**YOUR GOAL:**
Retype the records below exactly. Leave nothing out.

**INFORMATION GIVEN:**
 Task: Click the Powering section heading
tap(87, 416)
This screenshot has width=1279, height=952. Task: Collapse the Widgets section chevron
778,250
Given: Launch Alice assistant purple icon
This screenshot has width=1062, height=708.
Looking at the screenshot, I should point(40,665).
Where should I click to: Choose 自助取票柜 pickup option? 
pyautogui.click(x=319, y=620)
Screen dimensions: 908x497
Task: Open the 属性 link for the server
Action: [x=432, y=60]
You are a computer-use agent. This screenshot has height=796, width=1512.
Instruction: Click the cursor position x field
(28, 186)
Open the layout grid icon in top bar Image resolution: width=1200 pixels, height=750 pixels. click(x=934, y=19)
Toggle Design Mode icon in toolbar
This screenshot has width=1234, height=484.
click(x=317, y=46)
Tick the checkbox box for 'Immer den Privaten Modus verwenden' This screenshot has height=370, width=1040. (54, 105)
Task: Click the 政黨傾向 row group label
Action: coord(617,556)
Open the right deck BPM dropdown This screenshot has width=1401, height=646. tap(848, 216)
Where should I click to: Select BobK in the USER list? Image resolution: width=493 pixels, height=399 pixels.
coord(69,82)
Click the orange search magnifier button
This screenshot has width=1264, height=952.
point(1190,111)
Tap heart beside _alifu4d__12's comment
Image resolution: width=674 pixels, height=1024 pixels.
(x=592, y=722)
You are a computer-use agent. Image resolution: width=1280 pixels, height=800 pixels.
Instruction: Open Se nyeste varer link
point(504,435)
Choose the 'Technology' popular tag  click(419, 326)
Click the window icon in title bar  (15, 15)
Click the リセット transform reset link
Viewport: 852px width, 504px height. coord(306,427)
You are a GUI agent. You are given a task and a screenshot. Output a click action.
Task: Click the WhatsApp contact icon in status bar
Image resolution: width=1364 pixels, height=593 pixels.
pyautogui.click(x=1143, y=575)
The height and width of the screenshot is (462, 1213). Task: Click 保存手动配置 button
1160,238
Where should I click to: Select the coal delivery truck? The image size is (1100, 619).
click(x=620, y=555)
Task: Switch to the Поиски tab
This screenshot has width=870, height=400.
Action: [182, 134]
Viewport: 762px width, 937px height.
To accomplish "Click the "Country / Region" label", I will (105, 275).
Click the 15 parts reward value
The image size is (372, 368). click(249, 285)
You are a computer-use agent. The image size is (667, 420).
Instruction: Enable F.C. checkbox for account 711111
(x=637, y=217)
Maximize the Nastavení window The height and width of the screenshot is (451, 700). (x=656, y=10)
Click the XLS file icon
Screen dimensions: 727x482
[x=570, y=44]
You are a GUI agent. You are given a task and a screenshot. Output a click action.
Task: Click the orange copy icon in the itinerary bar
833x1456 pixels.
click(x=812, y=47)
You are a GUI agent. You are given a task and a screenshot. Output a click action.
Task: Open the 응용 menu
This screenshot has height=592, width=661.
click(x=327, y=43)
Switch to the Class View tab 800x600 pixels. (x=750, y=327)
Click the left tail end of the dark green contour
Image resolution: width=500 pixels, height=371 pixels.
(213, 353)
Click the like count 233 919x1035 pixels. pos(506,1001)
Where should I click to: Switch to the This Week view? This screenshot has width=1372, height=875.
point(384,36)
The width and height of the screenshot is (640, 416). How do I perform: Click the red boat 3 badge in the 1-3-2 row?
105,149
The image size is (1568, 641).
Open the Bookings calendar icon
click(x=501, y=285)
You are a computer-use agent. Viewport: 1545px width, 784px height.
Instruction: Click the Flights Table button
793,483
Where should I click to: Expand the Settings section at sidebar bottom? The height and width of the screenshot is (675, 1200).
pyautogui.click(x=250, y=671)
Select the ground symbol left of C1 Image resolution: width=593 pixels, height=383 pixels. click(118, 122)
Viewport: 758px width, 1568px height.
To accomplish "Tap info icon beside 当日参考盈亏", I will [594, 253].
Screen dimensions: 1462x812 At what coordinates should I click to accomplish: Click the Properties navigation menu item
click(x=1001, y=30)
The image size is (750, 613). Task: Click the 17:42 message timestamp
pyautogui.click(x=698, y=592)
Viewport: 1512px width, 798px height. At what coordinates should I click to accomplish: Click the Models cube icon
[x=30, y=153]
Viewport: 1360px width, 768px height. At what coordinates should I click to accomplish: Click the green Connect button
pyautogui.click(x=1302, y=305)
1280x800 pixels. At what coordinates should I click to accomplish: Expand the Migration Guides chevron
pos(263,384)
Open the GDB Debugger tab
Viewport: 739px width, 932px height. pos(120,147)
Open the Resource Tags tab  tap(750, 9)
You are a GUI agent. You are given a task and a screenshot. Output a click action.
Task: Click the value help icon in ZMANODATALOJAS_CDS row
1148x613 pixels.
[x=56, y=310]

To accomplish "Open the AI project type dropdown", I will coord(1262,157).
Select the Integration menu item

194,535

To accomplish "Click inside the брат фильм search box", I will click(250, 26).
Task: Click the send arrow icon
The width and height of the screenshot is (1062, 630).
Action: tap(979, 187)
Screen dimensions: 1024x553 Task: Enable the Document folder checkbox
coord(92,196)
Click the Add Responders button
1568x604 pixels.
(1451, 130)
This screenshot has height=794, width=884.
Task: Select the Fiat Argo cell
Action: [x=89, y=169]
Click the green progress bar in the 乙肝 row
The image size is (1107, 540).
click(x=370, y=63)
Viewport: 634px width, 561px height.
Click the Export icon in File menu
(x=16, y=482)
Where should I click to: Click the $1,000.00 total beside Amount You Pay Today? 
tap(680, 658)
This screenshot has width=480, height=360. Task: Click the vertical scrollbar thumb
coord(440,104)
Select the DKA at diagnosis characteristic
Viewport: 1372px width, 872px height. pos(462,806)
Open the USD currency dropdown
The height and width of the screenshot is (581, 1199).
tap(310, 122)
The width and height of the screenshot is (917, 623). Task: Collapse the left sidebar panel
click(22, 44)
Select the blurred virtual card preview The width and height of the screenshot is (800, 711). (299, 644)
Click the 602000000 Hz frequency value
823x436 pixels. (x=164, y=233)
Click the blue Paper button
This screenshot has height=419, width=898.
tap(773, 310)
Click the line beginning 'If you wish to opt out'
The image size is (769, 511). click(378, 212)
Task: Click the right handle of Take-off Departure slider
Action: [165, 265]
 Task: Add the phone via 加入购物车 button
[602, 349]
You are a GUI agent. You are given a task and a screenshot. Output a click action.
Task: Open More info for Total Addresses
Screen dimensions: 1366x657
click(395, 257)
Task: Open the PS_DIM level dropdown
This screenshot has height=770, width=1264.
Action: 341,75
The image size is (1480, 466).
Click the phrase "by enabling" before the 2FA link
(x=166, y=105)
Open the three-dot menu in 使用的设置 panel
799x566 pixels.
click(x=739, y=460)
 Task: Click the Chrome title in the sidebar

**RESPONSE BELOW:**
 Task: Click the Powering section heading
tap(87, 416)
This screenshot has width=1279, height=952. Task: Collapse the Widgets section chevron
778,250
Given: Launch Alice assistant purple icon
This screenshot has width=1062, height=708.
Looking at the screenshot, I should point(40,665).
Where should I click to: Choose 自助取票柜 pickup option? 
pyautogui.click(x=319, y=620)
Screen dimensions: 908x497
Task: Open the 属性 link for the server
Action: [x=432, y=60]
You are a computer-use agent. This screenshot has height=796, width=1512.
Instruction: Click the cursor position x field
(28, 186)
Open the layout grid icon in top bar Image resolution: width=1200 pixels, height=750 pixels. click(x=934, y=19)
Toggle Design Mode icon in toolbar
This screenshot has width=1234, height=484.
click(x=317, y=46)
Tick the checkbox box for 'Immer den Privaten Modus verwenden' This screenshot has height=370, width=1040. (54, 105)
Task: Click the 政黨傾向 row group label
Action: coord(617,556)
Open the right deck BPM dropdown This screenshot has width=1401, height=646. tap(848, 216)
Where should I click to: Select BobK in the USER list? Image resolution: width=493 pixels, height=399 pixels.
coord(69,82)
Click the orange search magnifier button
This screenshot has width=1264, height=952.
point(1190,111)
Tap heart beside _alifu4d__12's comment
Image resolution: width=674 pixels, height=1024 pixels.
(x=592, y=722)
You are a computer-use agent. Image resolution: width=1280 pixels, height=800 pixels.
Instruction: Open Se nyeste varer link
point(504,435)
Choose the 'Technology' popular tag  click(419, 326)
Click the window icon in title bar  (15, 15)
Click the リセット transform reset link
Viewport: 852px width, 504px height. coord(306,427)
You are a GUI agent. You are given a task and a screenshot. Output a click action.
Task: Click the WhatsApp contact icon in status bar
Image resolution: width=1364 pixels, height=593 pixels.
pyautogui.click(x=1143, y=575)
The height and width of the screenshot is (462, 1213). Task: Click 保存手动配置 button
1160,238
Where should I click to: Select the coal delivery truck? The image size is (1100, 619).
click(x=620, y=555)
Task: Switch to the Поиски tab
This screenshot has width=870, height=400.
Action: [182, 134]
Viewport: 762px width, 937px height.
To accomplish "Click the "Country / Region" label", I will (105, 275).
Click the 15 parts reward value
The image size is (372, 368). click(249, 285)
You are a computer-use agent. The image size is (667, 420).
Instruction: Enable F.C. checkbox for account 711111
(x=637, y=217)
Maximize the Nastavení window The height and width of the screenshot is (451, 700). (x=656, y=10)
Click the XLS file icon
Screen dimensions: 727x482
[x=570, y=44]
You are a GUI agent. You are given a task and a screenshot. Output a click action.
Task: Click the orange copy icon in the itinerary bar
833x1456 pixels.
click(x=812, y=47)
You are a GUI agent. You are given a task and a screenshot. Output a click action.
Task: Open the 응용 menu
This screenshot has height=592, width=661.
click(x=327, y=43)
Switch to the Class View tab 800x600 pixels. (x=750, y=327)
Click the left tail end of the dark green contour
Image resolution: width=500 pixels, height=371 pixels.
(213, 353)
Click the like count 233 919x1035 pixels. pos(506,1001)
Where should I click to: Switch to the This Week view? This screenshot has width=1372, height=875.
point(384,36)
The width and height of the screenshot is (640, 416). How do I perform: Click the red boat 3 badge in the 1-3-2 row?
105,149
The image size is (1568, 641).
Open the Bookings calendar icon
click(x=501, y=285)
You are a computer-use agent. Viewport: 1545px width, 784px height.
Instruction: Click the Flights Table button
793,483
Where should I click to: Expand the Settings section at sidebar bottom? The height and width of the screenshot is (675, 1200).
pyautogui.click(x=250, y=671)
Select the ground symbol left of C1 Image resolution: width=593 pixels, height=383 pixels. click(118, 122)
Viewport: 758px width, 1568px height.
To accomplish "Tap info icon beside 当日参考盈亏", I will [594, 253].
Screen dimensions: 1462x812 At what coordinates should I click to accomplish: Click the Properties navigation menu item
click(x=1001, y=30)
The image size is (750, 613). Task: Click the 17:42 message timestamp
pyautogui.click(x=698, y=592)
Viewport: 1512px width, 798px height. At what coordinates should I click to accomplish: Click the Models cube icon
[x=30, y=153]
Viewport: 1360px width, 768px height. At what coordinates should I click to accomplish: Click the green Connect button
pyautogui.click(x=1302, y=305)
1280x800 pixels. At what coordinates should I click to accomplish: Expand the Migration Guides chevron
pos(263,384)
Open the GDB Debugger tab
Viewport: 739px width, 932px height. pos(120,147)
Open the Resource Tags tab  tap(750, 9)
You are a GUI agent. You are given a task and a screenshot. Output a click action.
Task: Click the value help icon in ZMANODATALOJAS_CDS row
1148x613 pixels.
[x=56, y=310]

To accomplish "Open the AI project type dropdown", I will coord(1262,157).
Select the Integration menu item

194,535

To accomplish "Click inside the брат фильм search box", I will click(250, 26).
Task: Click the send arrow icon
The width and height of the screenshot is (1062, 630).
Action: tap(979, 187)
Screen dimensions: 1024x553 Task: Enable the Document folder checkbox
coord(92,196)
Click the Add Responders button
1568x604 pixels.
(1451, 130)
This screenshot has height=794, width=884.
Task: Select the Fiat Argo cell
Action: [x=89, y=169]
Click the green progress bar in the 乙肝 row
The image size is (1107, 540).
click(x=370, y=63)
Viewport: 634px width, 561px height.
Click the Export icon in File menu
(x=16, y=482)
Where should I click to: Click the $1,000.00 total beside Amount You Pay Today? 
tap(680, 658)
This screenshot has width=480, height=360. Task: Click the vertical scrollbar thumb
coord(440,104)
Select the DKA at diagnosis characteristic
Viewport: 1372px width, 872px height. pos(462,806)
Open the USD currency dropdown
The height and width of the screenshot is (581, 1199).
tap(310, 122)
The width and height of the screenshot is (917, 623). Task: Collapse the left sidebar panel
click(22, 44)
Select the blurred virtual card preview The width and height of the screenshot is (800, 711). (299, 644)
Click the 602000000 Hz frequency value
823x436 pixels. (x=164, y=233)
Click the blue Paper button
This screenshot has height=419, width=898.
tap(773, 310)
Click the line beginning 'If you wish to opt out'
The image size is (769, 511). click(378, 212)
Task: Click the right handle of Take-off Departure slider
Action: [165, 265]
 Task: Add the phone via 加入购物车 button
[602, 349]
You are a GUI agent. You are given a task and a screenshot. Output a click action.
Task: Open More info for Total Addresses
Screen dimensions: 1366x657
click(395, 257)
Task: Open the PS_DIM level dropdown
This screenshot has height=770, width=1264.
Action: 341,75
The image size is (1480, 466).
Click the phrase "by enabling" before the 2FA link
(x=166, y=105)
Open the three-dot menu in 使用的设置 panel
799x566 pixels.
click(x=739, y=460)
 Task: Click the Chrome title in the sidebar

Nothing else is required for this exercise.